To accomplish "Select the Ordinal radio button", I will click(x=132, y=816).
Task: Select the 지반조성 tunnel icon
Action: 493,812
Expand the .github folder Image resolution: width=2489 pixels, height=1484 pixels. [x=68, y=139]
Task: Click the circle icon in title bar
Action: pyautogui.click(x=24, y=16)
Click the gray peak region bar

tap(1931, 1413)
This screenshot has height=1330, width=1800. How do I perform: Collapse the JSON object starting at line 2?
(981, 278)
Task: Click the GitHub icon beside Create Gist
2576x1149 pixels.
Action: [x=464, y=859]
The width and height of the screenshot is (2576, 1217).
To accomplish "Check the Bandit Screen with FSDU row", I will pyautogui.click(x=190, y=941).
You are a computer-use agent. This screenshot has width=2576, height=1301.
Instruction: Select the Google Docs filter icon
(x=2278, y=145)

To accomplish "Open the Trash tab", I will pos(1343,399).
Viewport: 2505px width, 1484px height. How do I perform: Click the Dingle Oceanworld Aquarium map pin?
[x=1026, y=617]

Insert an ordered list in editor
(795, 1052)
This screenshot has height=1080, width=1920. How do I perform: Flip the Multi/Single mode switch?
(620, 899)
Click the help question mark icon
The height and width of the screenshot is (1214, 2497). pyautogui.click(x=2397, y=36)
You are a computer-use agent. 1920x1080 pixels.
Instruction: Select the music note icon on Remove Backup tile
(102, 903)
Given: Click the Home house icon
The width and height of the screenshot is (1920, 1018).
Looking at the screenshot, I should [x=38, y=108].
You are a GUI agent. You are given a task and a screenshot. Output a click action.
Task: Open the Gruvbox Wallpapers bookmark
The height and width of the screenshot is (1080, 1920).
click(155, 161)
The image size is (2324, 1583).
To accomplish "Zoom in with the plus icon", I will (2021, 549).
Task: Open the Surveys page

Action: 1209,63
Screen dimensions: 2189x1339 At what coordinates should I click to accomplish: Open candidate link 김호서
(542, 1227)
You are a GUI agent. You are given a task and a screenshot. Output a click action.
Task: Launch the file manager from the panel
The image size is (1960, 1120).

———

WORK ORDER >>
All of the material above needs repeating. Keep it exact.

FINAL ANSWER >>
To accomplish "Select the Ordinal radio button", I will click(x=132, y=816).
Task: Select the 지반조성 tunnel icon
Action: 493,812
Expand the .github folder Image resolution: width=2489 pixels, height=1484 pixels. [x=68, y=139]
Task: Click the circle icon in title bar
Action: pyautogui.click(x=24, y=16)
Click the gray peak region bar

tap(1931, 1413)
This screenshot has height=1330, width=1800. How do I perform: Collapse the JSON object starting at line 2?
(981, 278)
Task: Click the GitHub icon beside Create Gist
2576x1149 pixels.
Action: [x=464, y=859]
The width and height of the screenshot is (2576, 1217).
To accomplish "Check the Bandit Screen with FSDU row", I will pyautogui.click(x=190, y=941).
You are a computer-use agent. This screenshot has width=2576, height=1301.
Instruction: Select the Google Docs filter icon
(x=2278, y=145)

To accomplish "Open the Trash tab", I will pos(1343,399).
Viewport: 2505px width, 1484px height. How do I perform: Click the Dingle Oceanworld Aquarium map pin?
[x=1026, y=617]

Insert an ordered list in editor
(795, 1052)
This screenshot has height=1080, width=1920. How do I perform: Flip the Multi/Single mode switch?
(620, 899)
Click the help question mark icon
The height and width of the screenshot is (1214, 2497). pyautogui.click(x=2397, y=36)
You are a computer-use agent. 1920x1080 pixels.
Instruction: Select the music note icon on Remove Backup tile
(102, 903)
Given: Click the Home house icon
The width and height of the screenshot is (1920, 1018).
Looking at the screenshot, I should [x=38, y=108].
You are a GUI agent. You are given a task and a screenshot. Output a click action.
Task: Open the Gruvbox Wallpapers bookmark
The height and width of the screenshot is (1080, 1920).
click(155, 161)
The image size is (2324, 1583).
To accomplish "Zoom in with the plus icon", I will (2021, 549).
Task: Open the Surveys page

Action: 1209,63
Screen dimensions: 2189x1339 At what coordinates should I click to accomplish: Open candidate link 김호서
(542, 1227)
You are a GUI agent. You are given a task and a screenshot. Output a click action.
Task: Launch the file manager from the panel
The image size is (1960, 1120).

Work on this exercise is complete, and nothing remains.